§ **WHAT TO WORK ON**: Filter the entries below down to the lines that hold "back".

§ **PROVIDED RECORDS**:
------------------------
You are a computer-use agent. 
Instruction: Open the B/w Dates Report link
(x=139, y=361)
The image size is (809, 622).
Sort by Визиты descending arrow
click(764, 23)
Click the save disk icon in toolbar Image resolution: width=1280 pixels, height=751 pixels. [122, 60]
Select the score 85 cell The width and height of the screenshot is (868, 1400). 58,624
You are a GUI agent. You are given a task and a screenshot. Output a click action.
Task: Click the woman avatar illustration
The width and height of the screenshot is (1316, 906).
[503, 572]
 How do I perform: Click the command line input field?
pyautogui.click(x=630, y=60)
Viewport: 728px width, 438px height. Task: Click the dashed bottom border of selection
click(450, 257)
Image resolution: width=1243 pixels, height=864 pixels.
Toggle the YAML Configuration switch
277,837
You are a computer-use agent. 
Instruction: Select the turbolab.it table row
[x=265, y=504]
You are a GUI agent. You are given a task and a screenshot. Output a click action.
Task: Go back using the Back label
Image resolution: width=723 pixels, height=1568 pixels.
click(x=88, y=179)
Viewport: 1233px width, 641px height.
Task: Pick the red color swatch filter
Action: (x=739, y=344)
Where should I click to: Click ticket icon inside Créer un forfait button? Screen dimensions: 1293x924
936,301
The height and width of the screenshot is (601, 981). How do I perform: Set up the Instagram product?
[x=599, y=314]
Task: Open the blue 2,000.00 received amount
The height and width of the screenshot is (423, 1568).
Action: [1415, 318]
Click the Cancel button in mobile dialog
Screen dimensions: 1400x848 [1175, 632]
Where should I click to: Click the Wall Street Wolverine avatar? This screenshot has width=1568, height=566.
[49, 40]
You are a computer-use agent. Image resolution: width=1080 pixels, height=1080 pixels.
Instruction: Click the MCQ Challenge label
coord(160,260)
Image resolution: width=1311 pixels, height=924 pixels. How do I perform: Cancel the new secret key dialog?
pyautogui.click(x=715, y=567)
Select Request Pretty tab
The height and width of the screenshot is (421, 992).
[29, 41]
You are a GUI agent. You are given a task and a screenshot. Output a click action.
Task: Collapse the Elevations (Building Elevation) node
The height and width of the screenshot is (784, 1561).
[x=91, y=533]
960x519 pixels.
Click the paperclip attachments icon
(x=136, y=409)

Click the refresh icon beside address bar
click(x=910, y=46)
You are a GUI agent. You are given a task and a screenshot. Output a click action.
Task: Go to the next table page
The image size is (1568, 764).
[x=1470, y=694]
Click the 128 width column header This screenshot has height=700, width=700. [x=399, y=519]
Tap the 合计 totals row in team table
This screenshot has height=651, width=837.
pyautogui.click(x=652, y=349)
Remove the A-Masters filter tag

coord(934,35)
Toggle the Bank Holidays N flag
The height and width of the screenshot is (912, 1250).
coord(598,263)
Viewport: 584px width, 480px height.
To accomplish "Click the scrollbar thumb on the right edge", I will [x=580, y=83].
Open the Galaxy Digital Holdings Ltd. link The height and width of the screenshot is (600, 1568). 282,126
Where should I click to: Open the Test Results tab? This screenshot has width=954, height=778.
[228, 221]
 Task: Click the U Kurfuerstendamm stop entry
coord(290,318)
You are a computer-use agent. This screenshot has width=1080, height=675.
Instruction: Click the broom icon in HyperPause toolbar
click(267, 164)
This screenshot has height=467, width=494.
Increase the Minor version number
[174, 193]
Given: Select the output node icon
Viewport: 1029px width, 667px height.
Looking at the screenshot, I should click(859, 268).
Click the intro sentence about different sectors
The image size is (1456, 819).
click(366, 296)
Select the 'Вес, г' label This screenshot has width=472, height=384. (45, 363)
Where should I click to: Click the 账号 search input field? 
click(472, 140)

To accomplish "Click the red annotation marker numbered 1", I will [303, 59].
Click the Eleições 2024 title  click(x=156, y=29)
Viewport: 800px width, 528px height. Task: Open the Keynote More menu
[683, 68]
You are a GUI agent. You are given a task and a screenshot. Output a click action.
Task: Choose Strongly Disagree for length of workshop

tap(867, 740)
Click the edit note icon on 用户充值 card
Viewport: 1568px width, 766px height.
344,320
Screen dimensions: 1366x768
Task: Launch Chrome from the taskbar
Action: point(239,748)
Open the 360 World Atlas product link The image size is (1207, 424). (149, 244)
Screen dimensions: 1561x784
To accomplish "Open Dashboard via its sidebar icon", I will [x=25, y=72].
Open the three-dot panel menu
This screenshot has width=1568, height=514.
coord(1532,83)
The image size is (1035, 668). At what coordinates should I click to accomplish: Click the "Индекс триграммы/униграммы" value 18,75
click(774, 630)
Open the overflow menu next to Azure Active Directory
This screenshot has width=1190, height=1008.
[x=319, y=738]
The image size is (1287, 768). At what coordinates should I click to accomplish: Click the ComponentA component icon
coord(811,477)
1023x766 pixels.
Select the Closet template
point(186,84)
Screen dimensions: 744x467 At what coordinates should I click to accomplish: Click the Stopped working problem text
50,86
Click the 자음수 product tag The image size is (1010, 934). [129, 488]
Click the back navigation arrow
------------------------
§ **ANSWER TO THIS TASK**:
Task: Go back using the Back label
Click the back navigation arrow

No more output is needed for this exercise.